## Texte extrait
━━━━━━

Une convention signée entre les deux artistes précise les conditions
particulières de cette autorisation. Il doit en particulier n’y avoir qu’un
seul exemplaire de chaque œuvre produite.
Heger
de Löwenfeld peint une gouache et réalise un ensemble de plusieurs dizaines de
bijoux de la série « Métamorphoses », dorant à la feuille
certains bronzes. Il sculptera ainsi Hélios, Atalante, Glaucos,
Néo Glaucos, Zétais et Calaïs, Délos, Hermès…
Certaines
réalisations sont impressionnantes. Ainsi, la sculpture Glaucos II qui se
compose de cinquante kilos d’améthyste, est gainée d’or massif et ornée d’un
œil d’émeraude de 100 carats. André Malraux évoquera cette série en la qualifiant
d’ « apothéose de Braque » au moment où ces objets seront
exposés au Louvre, Braque étant le premier artiste à être exposé de son vivant
dans le grand musée de la capitale.
Sous une
gouache, Georges Braque écrit de sa main : « J’autorise Heger de
Loewenfeld à reproduire l’œuvre ci-dessus. Le 6 août 1962. Georges Braque ».
L’une de ces sculptures, élaborée d’après la gouache, un bronze intitulé
« Hermès 1963 », est fondue après le décès de Braque. Cette
sculpture, reproduite en 2002, mise en vente aux enchères publiques, va être au
centre d’une longue bataille judiciaire et d’une sorte de « ping-pong »
entre juridictions.
En
effet, deux acquéreurs indivis se rendent compte que l’œuvre est signée Braque
mais n’est pas de Braque puisqu’elle est de Heger de Löwenfeld, ce que confirme
un rapport d’expertise. Cette situation avait été, préalablement à l’achat,
parfaitement explicitée dans le catalogue de vente qui mentionnait la fonte
posthume de l’objet et l’accord initial de Braque pour la reproduction d’œuvres
avec sa signature.
L’un
des acheteurs, s’estimant trompé car ayant pensé de bonne foi devenir
propriétaire d’une œuvre de Braque et ayant acquis une œuvre
« dérivée », demande à la justice d’annuler la vente pour dol et
erreur.

━━━━━━

## Données fournies
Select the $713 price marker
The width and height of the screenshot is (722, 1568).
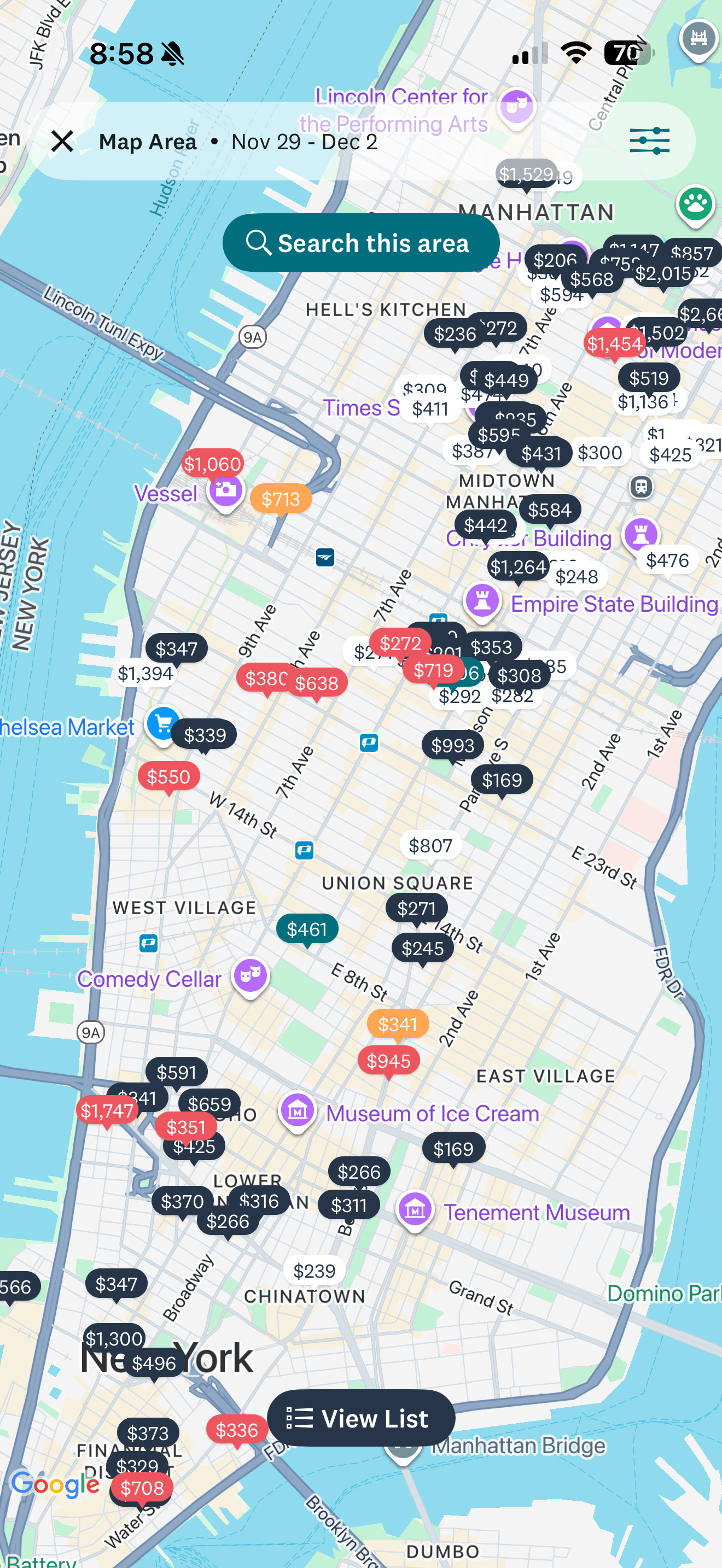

━━━━━━

## Exercices
• a. Répondez aux questions suivantes d'après le texte sur Braque et Heger de Löwenfeld :
(i) Quel est le poids en carats de l'œil d'émeraude qui orne la sculpture Glaucos II ?
(ii) Quelle date accompagne l'autorisation que Georges Braque a écrite de sa main sous une gouache ?
(iii) Pour quels motifs l'un des acheteurs demande-t-il à la justice d'annuler la vente ?
• b. Citez, dans le texte sur Braque et Heger de Löwenfeld, le passage qui commence par les mots contenant « entre juridictions. » et se termine par « avec sa signature. ».

## Corrigés
• a.
(i) 100 carats.
(ii) Le 6 août 1962.
(iii) Pour dol et erreur.

• b.
entre juridictions.
En
effet, deux acquéreurs indivis se rendent compte que l’œuvre est signée Braque
mais n’est pas de Braque puisqu’elle est de Heger de Löwenfeld, ce que confirme
un rapport d’expertise. Cette situation avait été, préalablement à l’achat,
parfaitement explicitée dans le catalogue de vente qui mentionnait la fonte
posthume de l’objet et l’accord initial de Braque pour la reproduction d’œuvres
avec sa signature.